Task goal |
Set each line of the records down again exactly, please.

START Dataset content

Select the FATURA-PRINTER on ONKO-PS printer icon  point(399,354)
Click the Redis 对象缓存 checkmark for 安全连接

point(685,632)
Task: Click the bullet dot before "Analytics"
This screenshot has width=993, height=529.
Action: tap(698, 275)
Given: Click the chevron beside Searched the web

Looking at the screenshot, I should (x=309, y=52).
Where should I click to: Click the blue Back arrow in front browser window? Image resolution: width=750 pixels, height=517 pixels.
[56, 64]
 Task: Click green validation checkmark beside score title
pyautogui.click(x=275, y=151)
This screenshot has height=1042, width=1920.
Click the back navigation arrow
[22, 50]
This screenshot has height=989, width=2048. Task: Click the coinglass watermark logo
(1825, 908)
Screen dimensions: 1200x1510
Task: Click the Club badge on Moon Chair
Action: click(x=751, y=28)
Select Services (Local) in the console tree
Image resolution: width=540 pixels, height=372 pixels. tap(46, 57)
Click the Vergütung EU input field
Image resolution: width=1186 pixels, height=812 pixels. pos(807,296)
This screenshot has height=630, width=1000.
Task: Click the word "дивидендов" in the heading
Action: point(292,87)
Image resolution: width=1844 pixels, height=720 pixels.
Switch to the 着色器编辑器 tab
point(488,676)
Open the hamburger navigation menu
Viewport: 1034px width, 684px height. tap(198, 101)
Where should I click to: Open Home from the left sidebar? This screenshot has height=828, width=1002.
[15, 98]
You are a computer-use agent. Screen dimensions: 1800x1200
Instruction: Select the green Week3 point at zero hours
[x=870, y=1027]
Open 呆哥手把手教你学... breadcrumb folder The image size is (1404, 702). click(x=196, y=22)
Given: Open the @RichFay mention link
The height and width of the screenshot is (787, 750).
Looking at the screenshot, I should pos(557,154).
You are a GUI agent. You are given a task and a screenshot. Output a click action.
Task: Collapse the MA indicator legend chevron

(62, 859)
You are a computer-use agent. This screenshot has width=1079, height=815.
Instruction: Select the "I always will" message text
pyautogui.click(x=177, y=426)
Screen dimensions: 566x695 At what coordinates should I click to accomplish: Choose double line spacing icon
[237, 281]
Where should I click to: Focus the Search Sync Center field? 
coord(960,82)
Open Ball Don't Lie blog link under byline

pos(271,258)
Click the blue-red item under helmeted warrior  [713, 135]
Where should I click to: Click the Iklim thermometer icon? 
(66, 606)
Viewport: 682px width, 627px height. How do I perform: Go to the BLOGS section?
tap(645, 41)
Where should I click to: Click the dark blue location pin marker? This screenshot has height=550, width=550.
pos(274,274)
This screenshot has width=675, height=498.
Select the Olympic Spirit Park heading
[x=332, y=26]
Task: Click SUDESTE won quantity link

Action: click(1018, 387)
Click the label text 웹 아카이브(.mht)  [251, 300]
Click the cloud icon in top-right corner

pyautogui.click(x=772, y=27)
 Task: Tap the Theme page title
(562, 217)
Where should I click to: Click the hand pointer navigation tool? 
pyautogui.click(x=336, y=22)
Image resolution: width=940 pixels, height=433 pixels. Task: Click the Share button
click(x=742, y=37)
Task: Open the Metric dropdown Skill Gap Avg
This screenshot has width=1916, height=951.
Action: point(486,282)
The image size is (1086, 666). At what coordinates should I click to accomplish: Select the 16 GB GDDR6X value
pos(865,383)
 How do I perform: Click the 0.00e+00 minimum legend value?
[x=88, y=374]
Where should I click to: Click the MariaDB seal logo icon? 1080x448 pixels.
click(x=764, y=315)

END Dataset content

Task solution |
Select the FATURA-PRINTER on ONKO-PS printer icon  point(399,354)
Click the Redis 对象缓存 checkmark for 安全连接

point(685,632)
Task: Click the bullet dot before "Analytics"
This screenshot has width=993, height=529.
Action: tap(698, 275)
Given: Click the chevron beside Searched the web

Looking at the screenshot, I should (x=309, y=52).
Where should I click to: Click the blue Back arrow in front browser window? Image resolution: width=750 pixels, height=517 pixels.
[56, 64]
 Task: Click green validation checkmark beside score title
pyautogui.click(x=275, y=151)
This screenshot has height=1042, width=1920.
Click the back navigation arrow
[22, 50]
This screenshot has height=989, width=2048. Task: Click the coinglass watermark logo
(1825, 908)
Screen dimensions: 1200x1510
Task: Click the Club badge on Moon Chair
Action: click(x=751, y=28)
Select Services (Local) in the console tree
Image resolution: width=540 pixels, height=372 pixels. tap(46, 57)
Click the Vergütung EU input field
Image resolution: width=1186 pixels, height=812 pixels. pos(807,296)
This screenshot has height=630, width=1000.
Task: Click the word "дивидендов" in the heading
Action: point(292,87)
Image resolution: width=1844 pixels, height=720 pixels.
Switch to the 着色器编辑器 tab
point(488,676)
Open the hamburger navigation menu
Viewport: 1034px width, 684px height. tap(198, 101)
Where should I click to: Open Home from the left sidebar? This screenshot has height=828, width=1002.
[15, 98]
You are a computer-use agent. Screen dimensions: 1800x1200
Instruction: Select the green Week3 point at zero hours
[x=870, y=1027]
Open 呆哥手把手教你学... breadcrumb folder The image size is (1404, 702). click(x=196, y=22)
Given: Open the @RichFay mention link
The height and width of the screenshot is (787, 750).
Looking at the screenshot, I should pos(557,154).
You are a GUI agent. You are given a task and a screenshot. Output a click action.
Task: Collapse the MA indicator legend chevron

(62, 859)
You are a computer-use agent. This screenshot has width=1079, height=815.
Instruction: Select the "I always will" message text
pyautogui.click(x=177, y=426)
Screen dimensions: 566x695 At what coordinates should I click to accomplish: Choose double line spacing icon
[237, 281]
Where should I click to: Focus the Search Sync Center field? 
coord(960,82)
Open Ball Don't Lie blog link under byline

pos(271,258)
Click the blue-red item under helmeted warrior  [713, 135]
Where should I click to: Click the Iklim thermometer icon? 
(66, 606)
Viewport: 682px width, 627px height. How do I perform: Go to the BLOGS section?
tap(645, 41)
Where should I click to: Click the dark blue location pin marker? This screenshot has height=550, width=550.
pos(274,274)
This screenshot has width=675, height=498.
Select the Olympic Spirit Park heading
[x=332, y=26]
Task: Click SUDESTE won quantity link

Action: click(1018, 387)
Click the label text 웹 아카이브(.mht)  [251, 300]
Click the cloud icon in top-right corner

pyautogui.click(x=772, y=27)
 Task: Tap the Theme page title
(562, 217)
Where should I click to: Click the hand pointer navigation tool? 
pyautogui.click(x=336, y=22)
Image resolution: width=940 pixels, height=433 pixels. Task: Click the Share button
click(x=742, y=37)
Task: Open the Metric dropdown Skill Gap Avg
This screenshot has width=1916, height=951.
Action: point(486,282)
The image size is (1086, 666). At what coordinates should I click to accomplish: Select the 16 GB GDDR6X value
pos(865,383)
 How do I perform: Click the 0.00e+00 minimum legend value?
[x=88, y=374]
Where should I click to: Click the MariaDB seal logo icon? 1080x448 pixels.
click(x=764, y=315)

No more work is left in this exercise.